_Data supplied_:
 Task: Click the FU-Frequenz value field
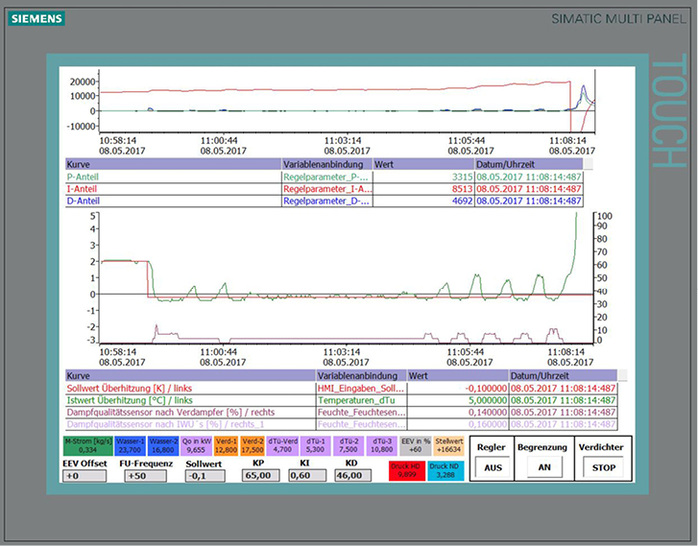(x=145, y=476)
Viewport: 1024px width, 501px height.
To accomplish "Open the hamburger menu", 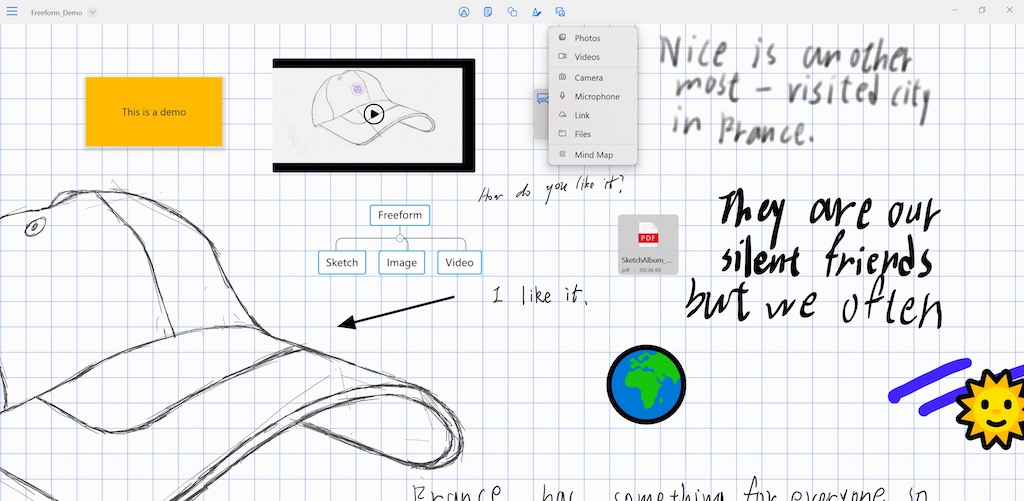I will [12, 12].
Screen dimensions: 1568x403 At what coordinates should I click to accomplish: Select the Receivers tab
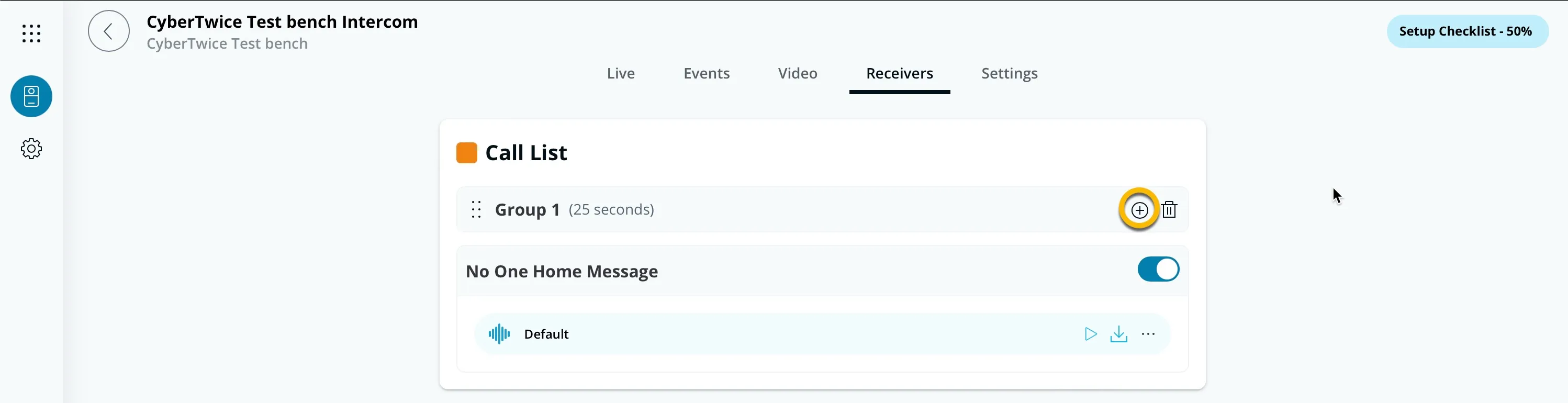[x=899, y=73]
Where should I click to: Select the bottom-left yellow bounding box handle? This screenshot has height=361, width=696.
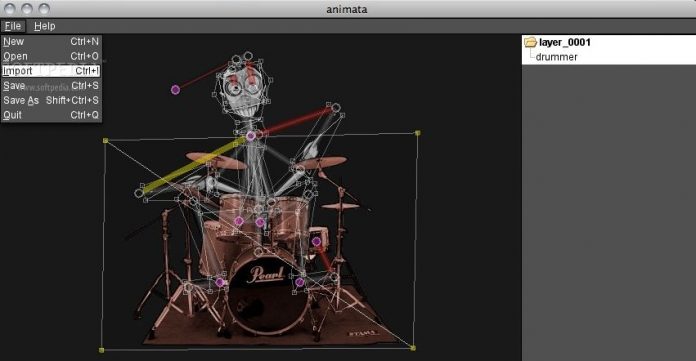tap(101, 350)

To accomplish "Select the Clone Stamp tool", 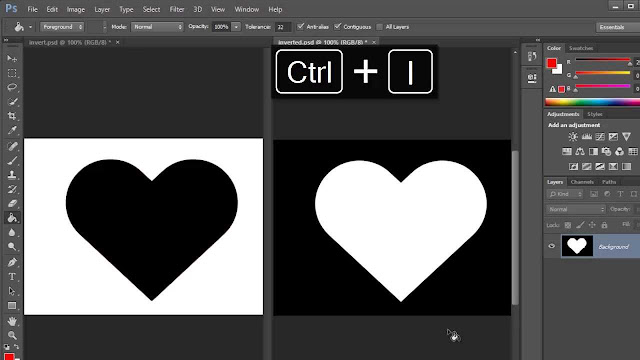I will point(12,175).
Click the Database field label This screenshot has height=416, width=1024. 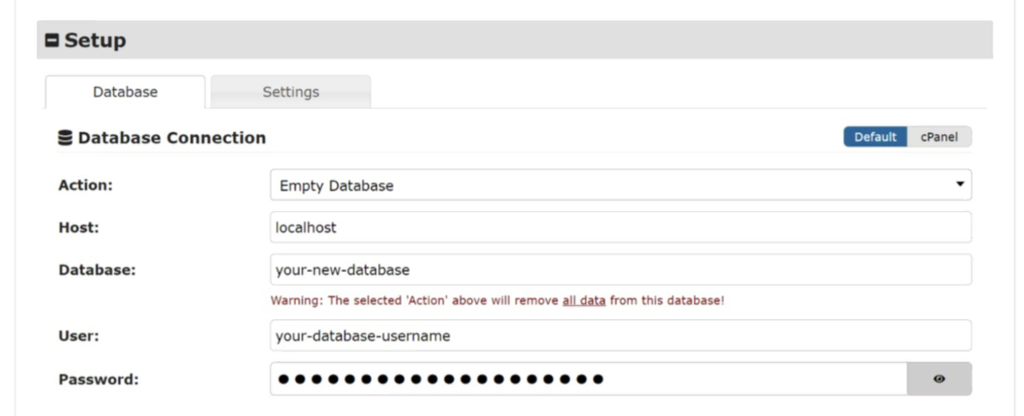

_What to produce_:
Collect each line of the data that contains the word "should", copying every such line in full.

_Response to the exercise_:
Screen dimensions: 1568x403 At what coordinates should I click to accomplish: Select the Receivers tab
Where should I click to: Select the bottom-left yellow bounding box handle? This screenshot has height=361, width=696.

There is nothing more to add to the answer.